The Shaman of Turtle Valley by Clifford Garstang (Korea)
Synopsis:
The Alexanders have farmed the land in Turtle Valley for generations, and their family and its history is tied to this mountainous region of Virginia in ways few others can claim. When Gulf War veteran Aiken Alexander brings home a young and pregnant South Korean bride, he hopes at long last to claim his own place in that complicated history—coming out from behind the shadow of his tragically killed older brother and taking up a new place in his father’s affections. However, things do not go according to plan. While he loves his young son, his wife, Soon-hee, can’t—or won’t—adjust to life in America. Her behavior growing stranger and stranger to Aiken’s eyes every day until the marriage reaches a breaking point.
When Soon-hee disappears with their son, Aiken’s life and dreams truly fall apart—he loses his job, is compelled to return to the family home, and falls prey to all his worst impulses. It is at this low point that Aiken’s story becomes interwoven with a dubious Alexander family history, one that pitted brother against brother and now cousin against cousin, in a perfect storm of violence and dysfunction.
Drawing on Korean beliefs in spirits and shamanism, how Aiken solves these problems—both corporeal and spiritual—is at the center of this dynamic and beautifully written debut novel.

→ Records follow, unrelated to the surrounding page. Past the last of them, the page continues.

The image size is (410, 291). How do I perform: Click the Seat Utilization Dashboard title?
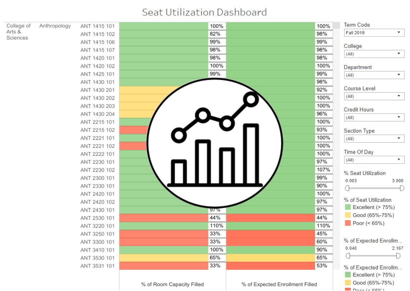pos(204,12)
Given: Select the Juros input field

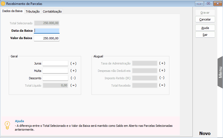Looking at the screenshot, I should (x=55, y=63).
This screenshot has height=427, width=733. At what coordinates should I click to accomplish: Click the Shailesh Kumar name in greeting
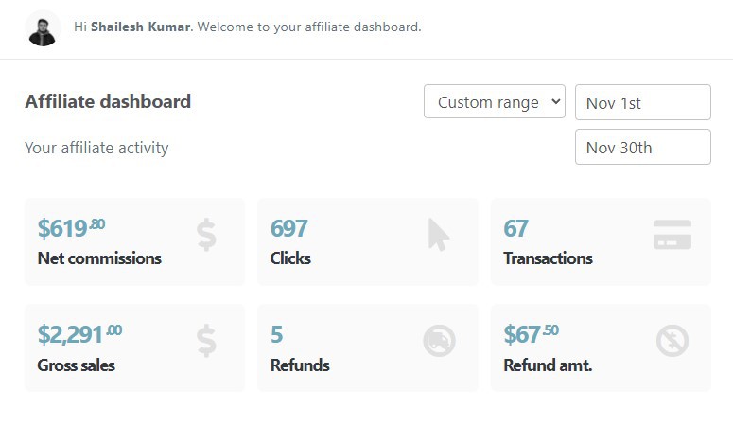pos(141,27)
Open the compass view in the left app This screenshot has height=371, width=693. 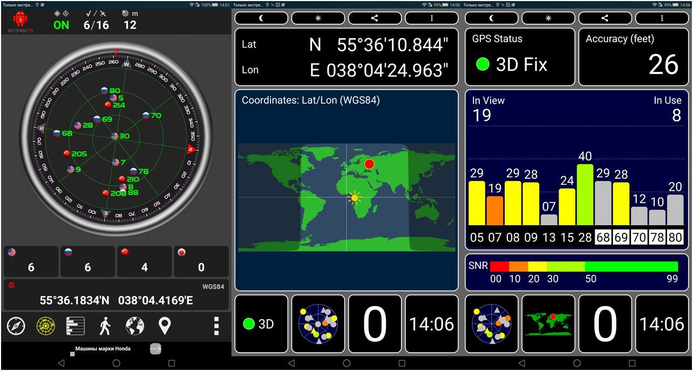16,326
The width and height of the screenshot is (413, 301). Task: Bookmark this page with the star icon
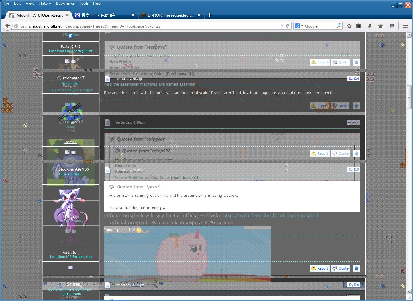tap(349, 26)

Praise for The Shaman of Turtle Valley:
With his first novel, The Shaman of Turtle Valley, Clifford Garstang has created a melding of two worlds he knows intimately, and he has done so with the outright surety of a master. Turtle Valley itself sits below the mountain ranges of Virginia, maybe, but the valleys at work in the hearts and minds of Mr. Garstang’s characters owe as much to the history and culture of Korea, that far-off land from which the novel’s protagonist brings his teenage bride. By using a series of short but fluid sections, moving about the world with ease, Mr. Garstang has given us a novel with the feel of something universal and, indeed, epic. Once you start it you won’t be able to put it down.

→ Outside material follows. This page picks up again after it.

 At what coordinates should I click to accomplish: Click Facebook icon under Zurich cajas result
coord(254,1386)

—Richard Wiley (Korea 1967-69), author of Soldiers In Hiding, winner of the Pen/Faulkner Award for Best American Fiction
In his excellent and deeply moving novel, The Shaman of Turtle Valley, Clifford Garstang has created a fine cast of characters, most notably the women surrounding his protagonist, Aiken. By inhabiting their voices and lives, showing their resilience and complexity, their precise, individual emotional terrains, he imbues the novel with a powerful undertow of empathy, alignment, and imaginative comprehension. This is a story about the many kinds of love—beautifully written, unerringly told.
—Kate Christensen, PEN/Faulkner-award winning author of The Great Man and The Last Cruise
When Aiken Alexander, a vet returning from Desert Storm, brings his young Korean shaman wife home with him to the Virginia mountains, he sets off a powerful cross-cultural collision. Garstang’s novel reads like a modern-day version of the Odyssey with a delicious twist: on his return to Ithaca, this Odysseus brings Circe with him.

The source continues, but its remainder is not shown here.